The year is 1947 and the key player of this saga is Louis “Dickie” Mountbatten (Hugh Bonneville). The great-grandson of Queen Victoria, he is charged with guiding the transition to a peaceful, independent India. He arrives with his wife Edwina (Gillian Anderson) and daughter Pamela (Lily Travers) to take his place as the last Viceroy of India.
As it happened, the transition – which saw colonial India partitioned into the Hindu-majority India and Muslim-majority Pakistan – was anything but peaceful. Amid colossal religious disputes, there was widespread death, famine and the displacement of millions of people.

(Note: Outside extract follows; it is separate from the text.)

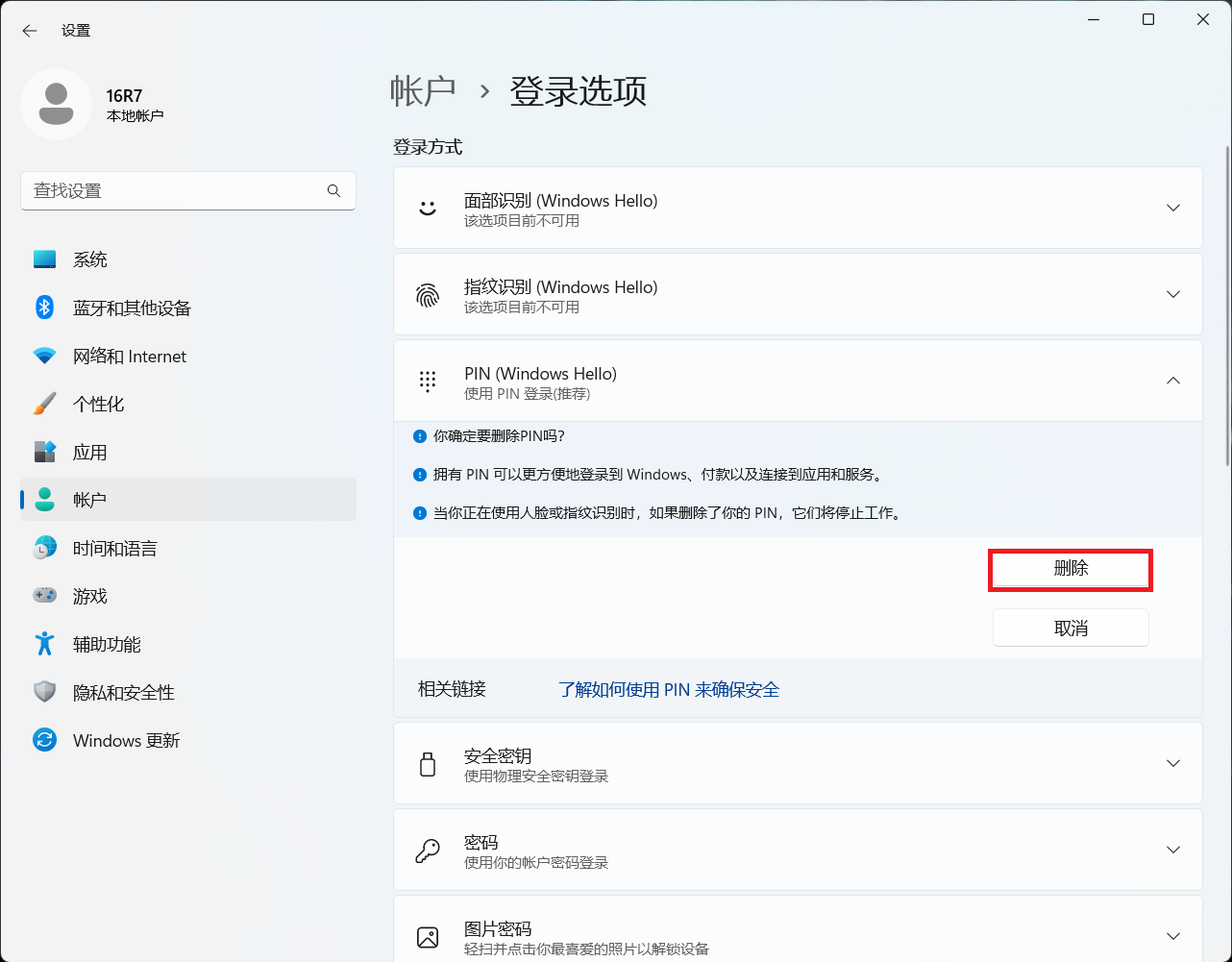Click the paintbrush icon for 个性化
This screenshot has height=962, width=1232.
pos(44,404)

It is no easy feat to make a film on the partition of India deeply personal, considering it had a direct impact on around 390 million citizens. However, director and co-writer Gurinder Chadha succeeds in doing so by drawing audiences into the confidences of an “upstairs downstairs” narrative, à la Downton Abbey.
The characters of Mountbatten’s manservant Jeet (an impactful performance by Manish Dayal) and assistant Aalia (Huma Quereshi, in an equally convincing turn) play out a star-crossed lovers’ tale. He is Hindu and she is Muslim. Their “downstairs” roles ensure that the citizens whose future is so uncertain get deserved screen time.
Strikingly shot, the film is reminiscent of television drama The Crown in its cinematography and enriched period design. The setting is Viceroy’s House – an opulent, 340-room palace which was the residence of the Viceroy of India for around 300 years during British rule.
Chadha, whose family was affected by partition, is known for films with East-meets-West themes, such as Bend it Like Beckham, Bride & Prejudice and Bhaji on the Beach. In Viceroy’s House, she has ensured the Indian and Pakistani characters are portrayed with a dignity not always evident in previous films depicting British rule in India.
Chadha has also succeeded in harnessing solid performances from most of her cast, including Michael Gambon, Simon Callow and Gillian Armstrong, who is outstanding as the formidable Lady Edwina. However, Hugh Bonneville’s Lord Mountbatten is perhaps too sympathetically drawn; it is hard to buy he is fresh out of his role as Supreme Allied Commander during World War II.
During heated talks with Gandhi, Nehru (India’s first prime minister) and Jinnah (Pakistan’s first governor-general), Mountbatten frets and sweats a lot – yet he is depicted as being almost blameless, with the crux of the mishandling blamed on other leaders.
The dissolution of the British Government in India may be too sizeable an event to accurately portray, especially given is incredibly sensitive and highly political. Chadha has already been accused by some of distorting the facts, but she does include real footage, which is heartbreaking but also helps to redeem the film.
Despite the complex nature of historical conflicts explored, Viceroy’s House is worth seeing. It should spark conversations and perhaps renewed dismay at how partition was handled.